======== EXTRACT PROVIDED ========
# Rabbit hutch advice please



## NikkiNiks (Feb 23, 2015)

Ok so I've kept bunnies most of my life and like to think I know what I'm doing. I've always kept my little buns outside in solid wood hutches on legs but last summer I was given a bottomless hutch that sat on the grass. My bunny, Taz, loved it. Constant access to grass was her heaven. Unfortunately we lost Taz a couple of months after so the hutch has been left empty since. 
At the weekend, we adopted a little boy bunny, now named Jazz. At the moment he is living indoors while he gets used to us but I will be moving him outside with my other 2 (Carrie & Oakie) 
I was wondering about using the bottomless hutch in the winter. Obviously during the cold months the grass is cold wet and muddy and I don't want Jazz living on wet mud instead of tasty grass. Does anyone else have these hutches or any idea how to use them in winter. I know I probably sound a bit dim but I've honestly not used these ones before.

Thanks for any help and advice


----------



## Summersky (Aug 11, 2012)

Hello and welcome.

It isn't easy to buy bunny accommodation that is best for them, so you are wise to look into it carefully.

So much had changed in rabit care (we too have kept rabbits for decades but much has improved over the years).

Do have a read of this and watch the video. It's very informative.

A Hutch is Not Enough - Rabbit Welfare Assocation & Fund (RWAF)

I'm not clear what accommodation you already have, but if it is one of those chicken coops also sold for rabbits, them i'm afraid it is far too small for even the smallest rabbits (check square footage).

The most important things to consider are size, predator proofing, bunny proofing and weatherproofing.

Whatever accommodation you have needs to be a minimum of 48/50 square foot. This can be done many ways, but most shop bought housing is now considered totally inadequate. Many people make their own, or convert shed and run, but a shop bought double storey 6ft by 2ft hutch with a 6ft by 6ft run under would be sufficient.
======== RECORDS PROVIDED ========
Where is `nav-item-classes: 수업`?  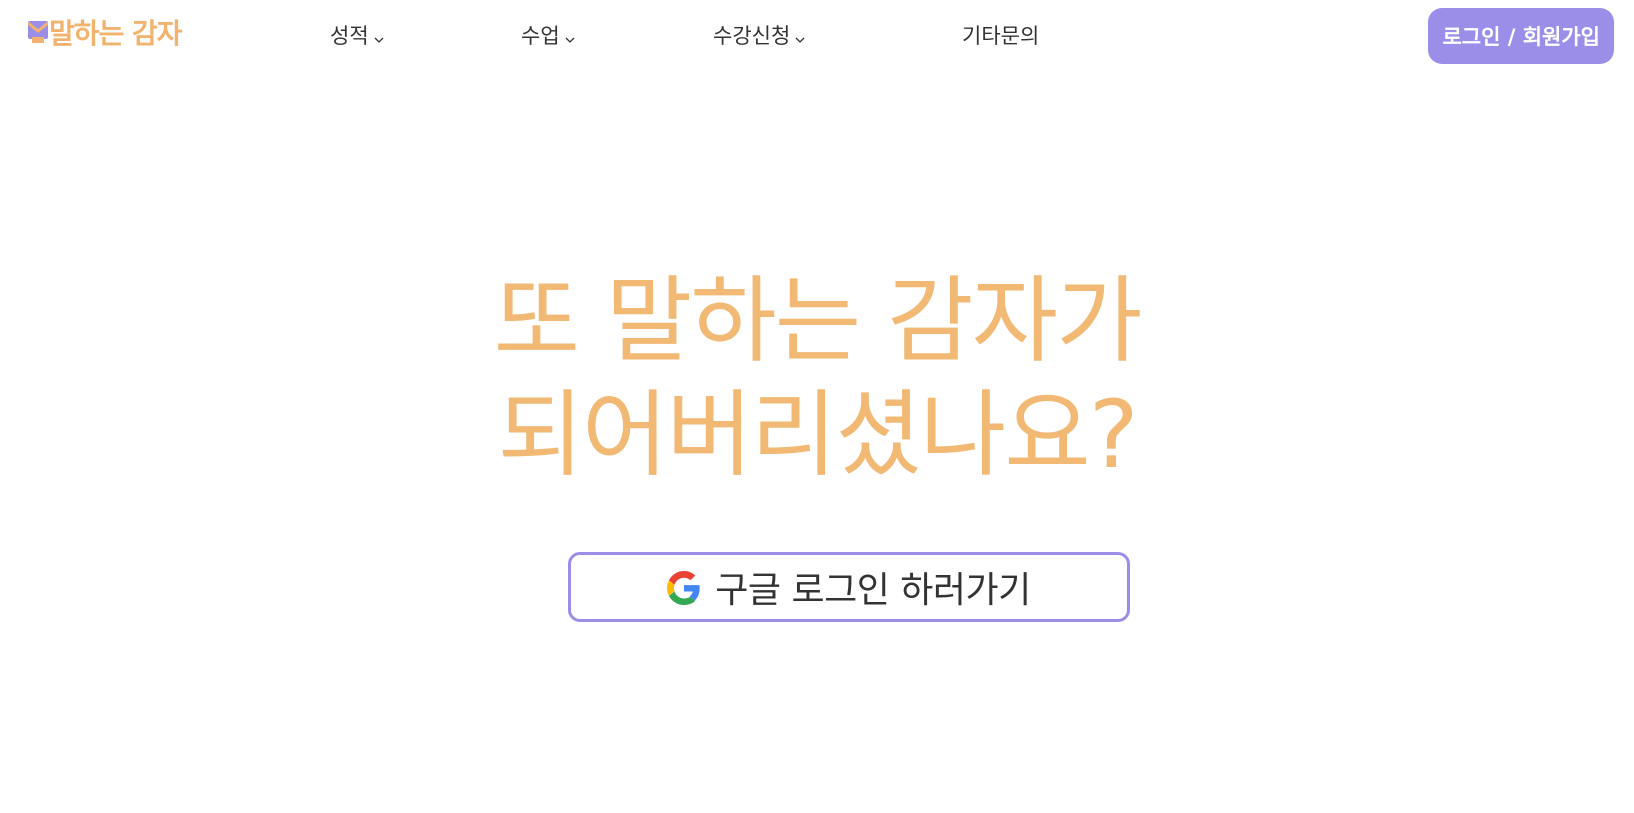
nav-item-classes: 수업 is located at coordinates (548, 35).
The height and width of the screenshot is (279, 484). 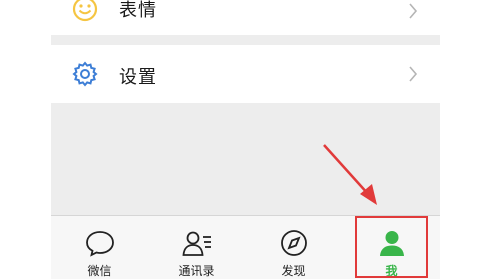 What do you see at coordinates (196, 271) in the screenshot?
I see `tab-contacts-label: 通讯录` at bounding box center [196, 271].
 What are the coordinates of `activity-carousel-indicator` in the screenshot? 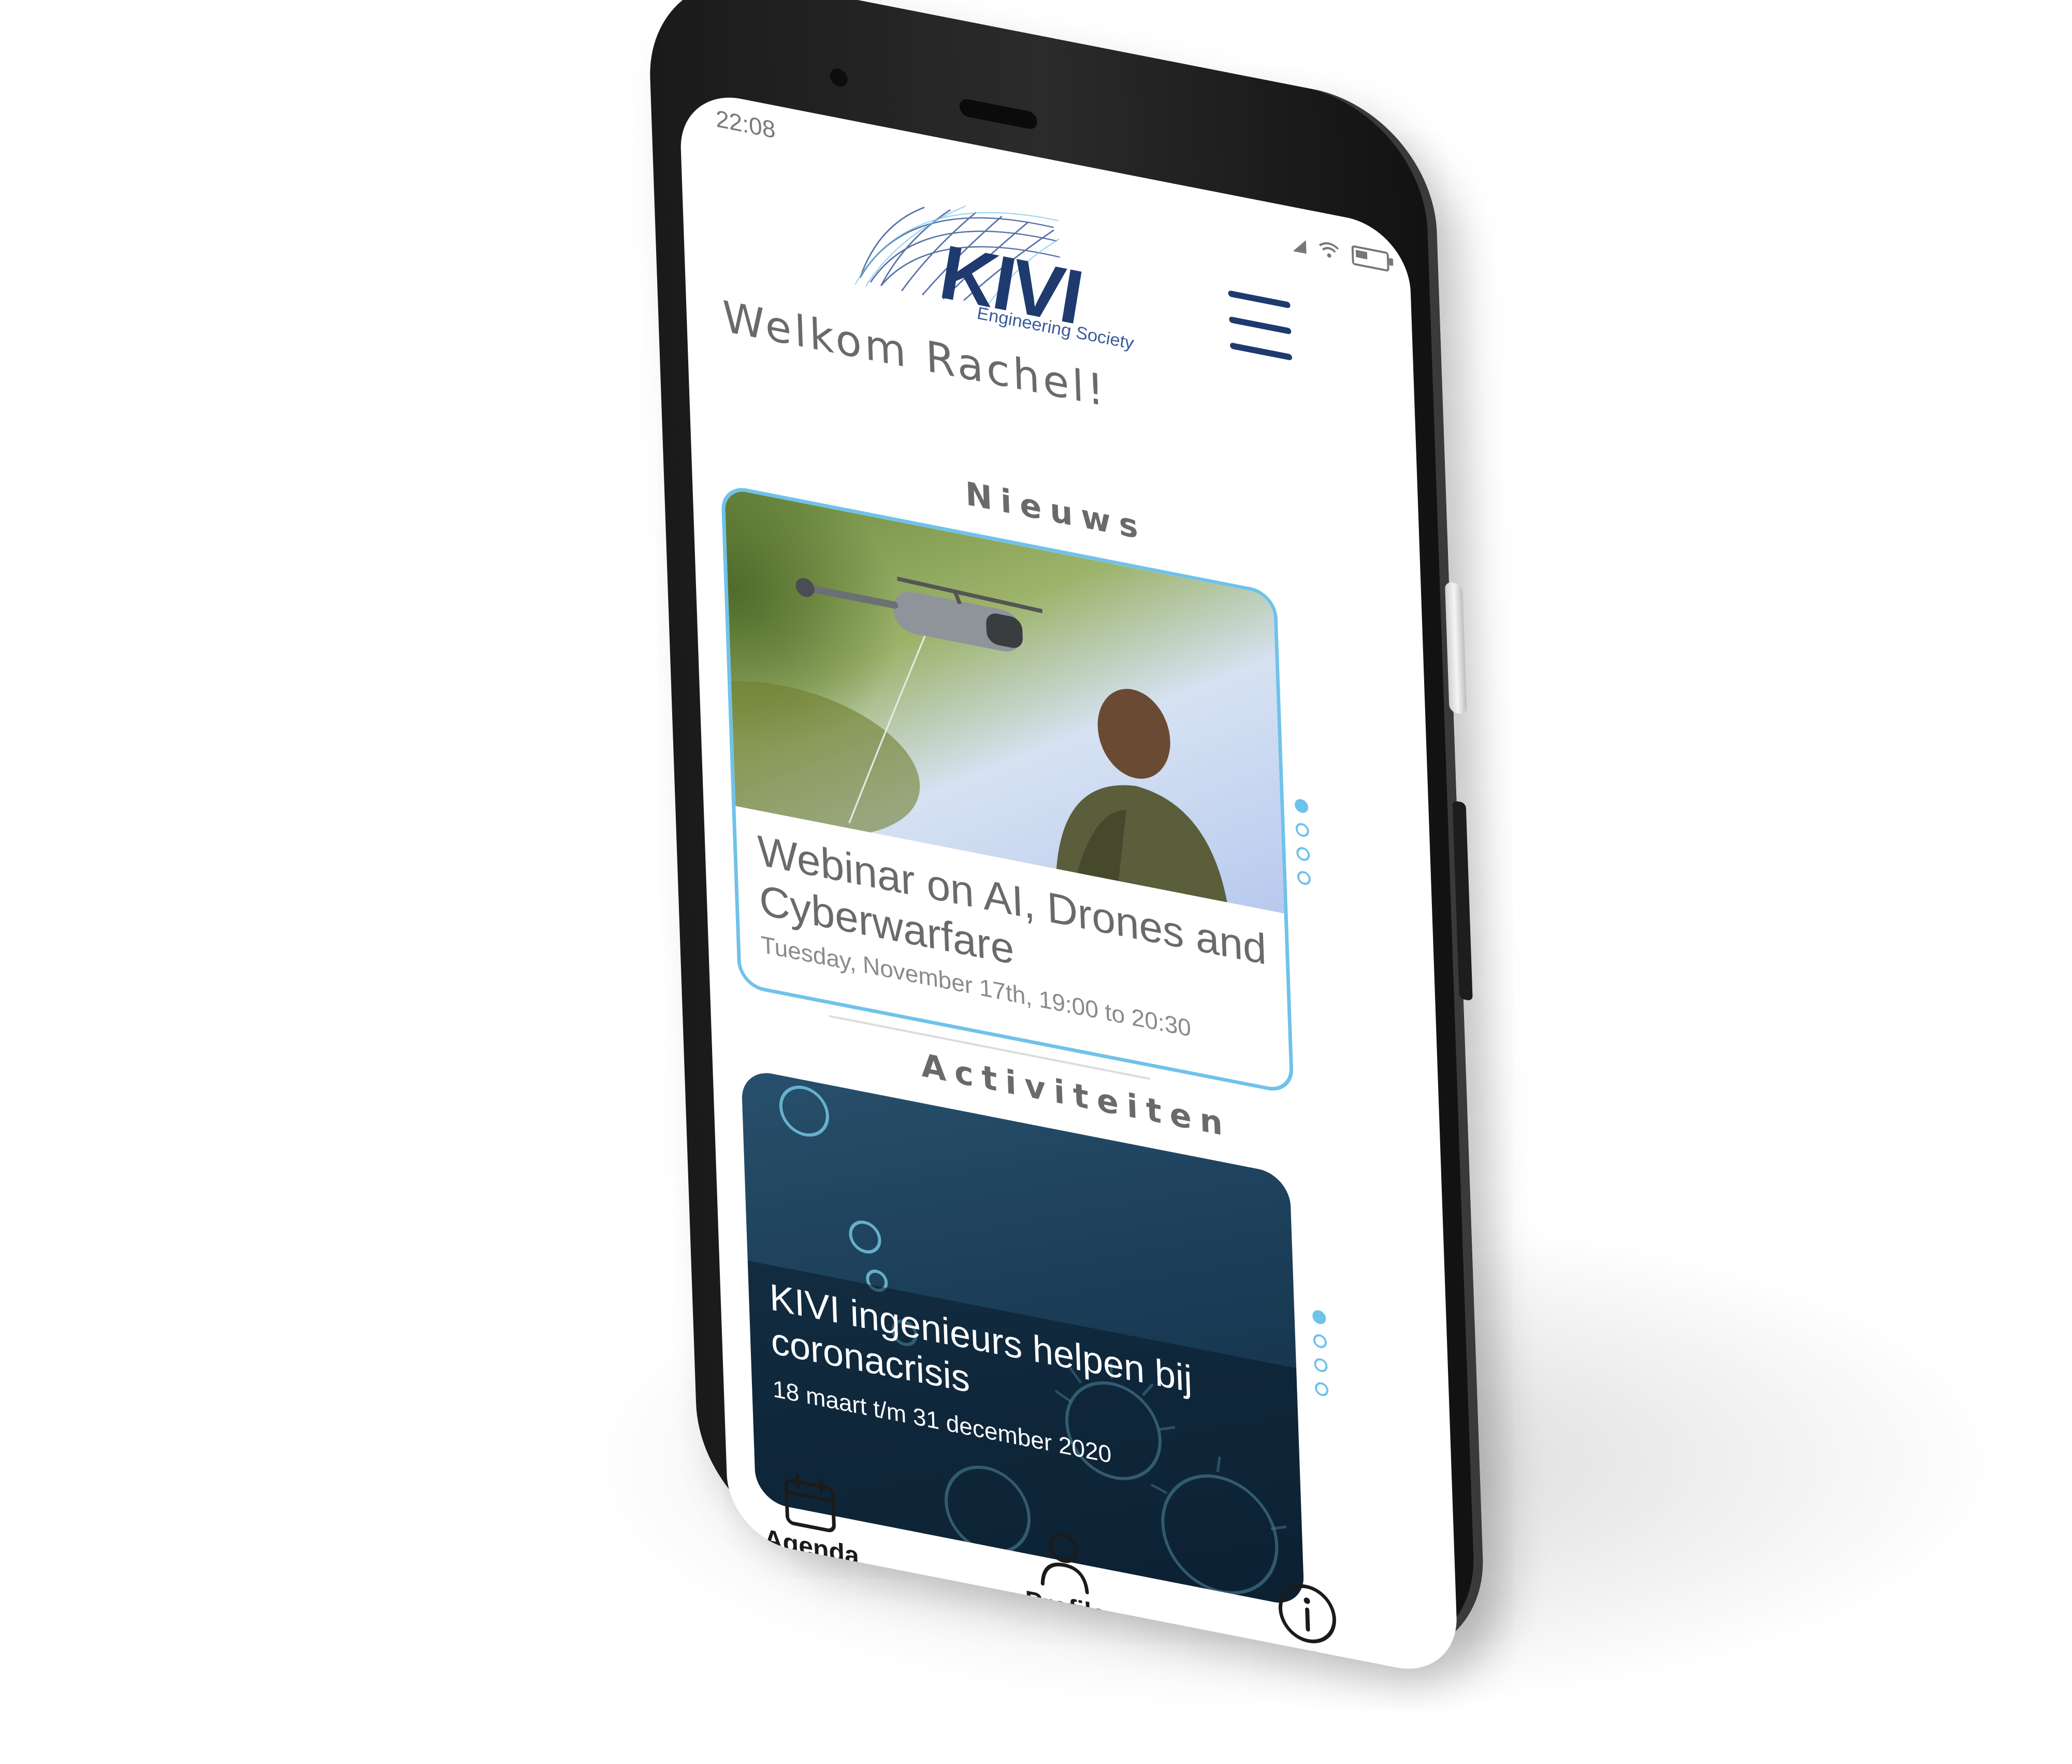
========
STUDY QUESTIONS →
1: In the rabbit hutch thread, which four things does Summersky call the most important to consider?
2: State whether each statement agrees with the rabbit hutch thread, answering yes or no and quoting the deciding words of the thread.
(a) Taz enjoyed living in the bottomless hutch on the grass.
(b) Jazz is already living outdoors with Carrie and Oakie.
(c) Summersky says most shop-bought rabbit housing is now considered adequate.
3: Extend the rabbit hutch thread from the point where it stops.
The records have no connection to the rabbit hutch thread.

ANSWER SET →
1: Size, predator proofing, bunny proofing and weatherproofing.

2:
(a) Yes: "My bunny, Taz, loved it. Constant access to grass was her heaven."
(b) No: "At the moment he is living indoors while he gets used to us"
(c) No: "most shop bought housing is now considered totally inadequate"

3:
Predator (eg fox) proofing, would need to make sure that a fox could neither dig or tear its way in. This is where an open base might not be best; and chicken wire would never be strong enough.

It could be harder to keep clean too.

Some rabbits are incredible diggers, so again, an open base could allow them to dig out in a very short space of time. Some people place mesh under turf to keep the rabbit/s in.

Extra thought usually has to be given to summer shading, and winter/rain weatherproofing too - clear plastic sheets and tarpaulins are very versatile for this.

We have our outside accommodations set on concrete and patio, which are more secure, and can be swept and cleaned much easier.

Finally, rabbits are very sociable animals so really need a neutered/spayed bonded friend. A single, outside rabbit will be a lonely rabbit. Hopefully your (neutered?) boy will bond with your others.
I've thrown a lot at you there, but hope it helps.


----------



## NikkiNiks (Feb 23, 2015)

Hi, thanks for your reply. 
Just to clear up, the rabbit hutch I have for my new bun isn't a chicken coop, it's a proper two tiered rabbit hutch and its huge. It's more like a run with an upstairs for sleeping and hiding. I was more unsure about it being on grass in the cold, wet muddy weather because it doesn't have a base, it literally sits on grass.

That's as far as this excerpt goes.